— START PROVIDED PASSAGE —
Quoted from DanRRight
Moorthy, Even dense matrix sizes 1000x1000 are not considered large nowadays. It may even fit into L2/L3 cache of your processor. What type of sparsity is your matrix?
As to inverting matrix the BLAS is probably the best but all depends on the type of sparse matrix. For dense matrices BLAS gives speedup versus Crout method for example by factor 1.3. I have fortran example with sources of Lapack and BLAS of using different methods of matrix inversion made by DaveGemini called testfpu, try to search this name and you may find it, if not let me know.
If matrix is larger than that then parallel methods are recommended, why not use extra cores, even cellphones are now multi-processors. You can see an example of parallel library speedup versus some other methods in my post today in another thread in 'General'
Hi Dan
Thanks for the elaborated reply. Pls. send the testfpu as I could not download the testfpu.f90 as the DaveGeminii's FTP is not reacheable. I will try it out.
Sparse matrix are nothing but the non-zero elements are about 5% of the whole matrix which includes non-zero diagonal elements. Hence, exploiting the sparse structure in storing and processing would be required. In such situation, finding an inverse of a matrix to solve for the vector x
Quoted from Moorthy
Ax=B
the LU decomposition by triangular factorization, optimal ordering and direct solutions methods would be easily helpful to compute the inverse of a matrix without loosing the advantage of sparsity. Otherwise, the inverted matrix in an conventional way would fetch in the coefficient factor matrix with 100% all elements calculated, causes heavy performance deterioration and time delays. Hence, faster methods are helpful to speed up the computations using the above methods without compromising the performance and accuracy of the results.
This is what I am looking at. I believe, testfpu follows the normal way. Do you have any suggestions in the above directions where some fortran codes or methods to help out.
As you rightly said, the parallel computation methods are very much in need for such cases as I stated above. Exploiting the cores and caches would very much useful. As per your statistics, LAIPE is better approach in exploiting the parallel processing for these computations.. But it is not in usable condition for matrix inversion here 😦
Your discussion is very useful. Thanks
— END PROVIDED PASSAGE —
— START SOURCE EXCERPT —
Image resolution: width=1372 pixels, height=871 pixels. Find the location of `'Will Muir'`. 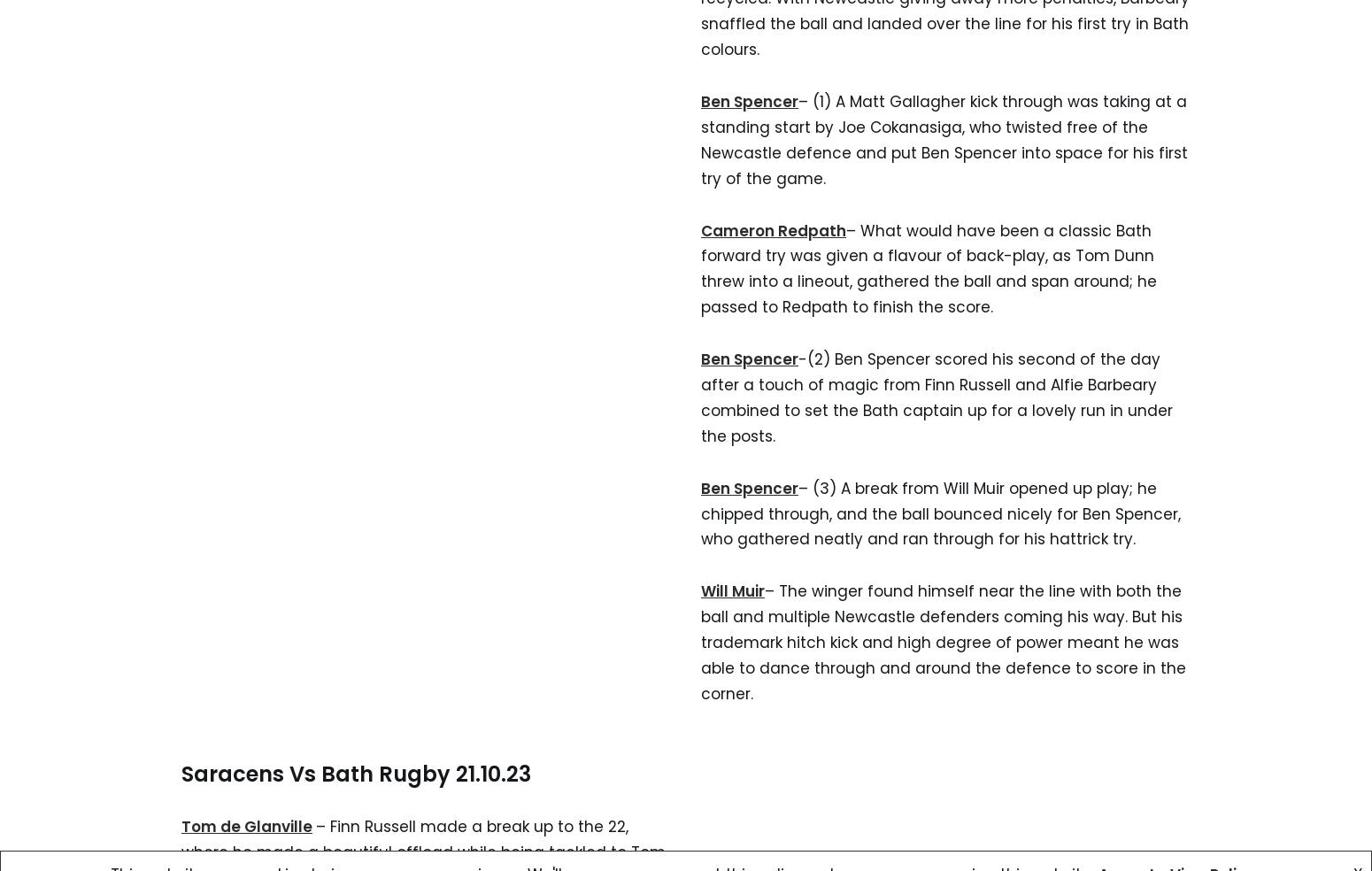

'Will Muir' is located at coordinates (732, 591).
— END SOURCE EXCERPT —
**GOAL**
Quote the matrix inversion thread word for word, starting with "As to inverting" and going on through "let me know.".

**REPLY**
As to inverting matrix the BLAS is probably the best but all depends on the type of sparse matrix. For dense matrices BLAS gives speedup versus Crout method for example by factor 1.3. I have fortran example with sources of Lapack and BLAS of using different methods of matrix inversion made by DaveGemini called testfpu, try to search this name and you may find it, if not let me know.